*Task details*
Repeat exactly the lines from the first line of the records through the line containing "160x102 pixels.", and nothing more.

=====

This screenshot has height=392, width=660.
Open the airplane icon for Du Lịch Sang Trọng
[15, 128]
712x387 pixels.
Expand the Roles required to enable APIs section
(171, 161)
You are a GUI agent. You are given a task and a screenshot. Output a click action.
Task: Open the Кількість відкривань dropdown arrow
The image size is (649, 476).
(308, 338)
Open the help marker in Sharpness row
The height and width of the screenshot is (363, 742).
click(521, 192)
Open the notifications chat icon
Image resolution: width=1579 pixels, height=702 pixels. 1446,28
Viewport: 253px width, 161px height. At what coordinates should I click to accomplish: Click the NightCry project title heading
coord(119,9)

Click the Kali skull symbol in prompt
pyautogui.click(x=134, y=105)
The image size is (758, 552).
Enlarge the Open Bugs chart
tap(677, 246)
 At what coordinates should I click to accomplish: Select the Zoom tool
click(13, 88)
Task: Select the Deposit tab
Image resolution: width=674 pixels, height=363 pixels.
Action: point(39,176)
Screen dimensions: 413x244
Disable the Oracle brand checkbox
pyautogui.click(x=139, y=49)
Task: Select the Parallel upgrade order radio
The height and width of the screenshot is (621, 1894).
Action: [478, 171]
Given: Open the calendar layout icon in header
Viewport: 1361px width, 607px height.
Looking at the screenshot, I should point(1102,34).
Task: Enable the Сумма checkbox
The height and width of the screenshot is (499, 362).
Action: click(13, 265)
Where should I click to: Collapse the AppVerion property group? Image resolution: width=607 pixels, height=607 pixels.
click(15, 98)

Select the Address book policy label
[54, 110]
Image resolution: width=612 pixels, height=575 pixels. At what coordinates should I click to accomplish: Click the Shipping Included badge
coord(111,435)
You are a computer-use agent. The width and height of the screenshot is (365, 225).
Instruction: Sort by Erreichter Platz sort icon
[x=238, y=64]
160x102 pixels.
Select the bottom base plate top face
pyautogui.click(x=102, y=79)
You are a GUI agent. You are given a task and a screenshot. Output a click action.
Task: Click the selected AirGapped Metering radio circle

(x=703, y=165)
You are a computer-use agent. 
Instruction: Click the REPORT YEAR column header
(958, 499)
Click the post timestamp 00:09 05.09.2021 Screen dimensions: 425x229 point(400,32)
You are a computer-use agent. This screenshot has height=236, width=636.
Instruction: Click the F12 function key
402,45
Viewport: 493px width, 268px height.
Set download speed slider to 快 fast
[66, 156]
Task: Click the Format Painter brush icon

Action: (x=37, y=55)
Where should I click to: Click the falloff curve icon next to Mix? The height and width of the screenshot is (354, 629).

=====

*Solution below*
This screenshot has height=392, width=660.
Open the airplane icon for Du Lịch Sang Trọng
[15, 128]
712x387 pixels.
Expand the Roles required to enable APIs section
(171, 161)
You are a GUI agent. You are given a task and a screenshot. Output a click action.
Task: Open the Кількість відкривань dropdown arrow
The image size is (649, 476).
(308, 338)
Open the help marker in Sharpness row
The height and width of the screenshot is (363, 742).
click(521, 192)
Open the notifications chat icon
Image resolution: width=1579 pixels, height=702 pixels. 1446,28
Viewport: 253px width, 161px height. At what coordinates should I click to accomplish: Click the NightCry project title heading
coord(119,9)

Click the Kali skull symbol in prompt
pyautogui.click(x=134, y=105)
The image size is (758, 552).
Enlarge the Open Bugs chart
tap(677, 246)
 At what coordinates should I click to accomplish: Select the Zoom tool
click(13, 88)
Task: Select the Deposit tab
Image resolution: width=674 pixels, height=363 pixels.
Action: point(39,176)
Screen dimensions: 413x244
Disable the Oracle brand checkbox
pyautogui.click(x=139, y=49)
Task: Select the Parallel upgrade order radio
The height and width of the screenshot is (621, 1894).
Action: [478, 171]
Given: Open the calendar layout icon in header
Viewport: 1361px width, 607px height.
Looking at the screenshot, I should point(1102,34).
Task: Enable the Сумма checkbox
The height and width of the screenshot is (499, 362).
Action: click(13, 265)
Where should I click to: Collapse the AppVerion property group? Image resolution: width=607 pixels, height=607 pixels.
click(15, 98)

Select the Address book policy label
[54, 110]
Image resolution: width=612 pixels, height=575 pixels. At what coordinates should I click to accomplish: Click the Shipping Included badge
coord(111,435)
You are a computer-use agent. The width and height of the screenshot is (365, 225).
Instruction: Sort by Erreichter Platz sort icon
[x=238, y=64]
160x102 pixels.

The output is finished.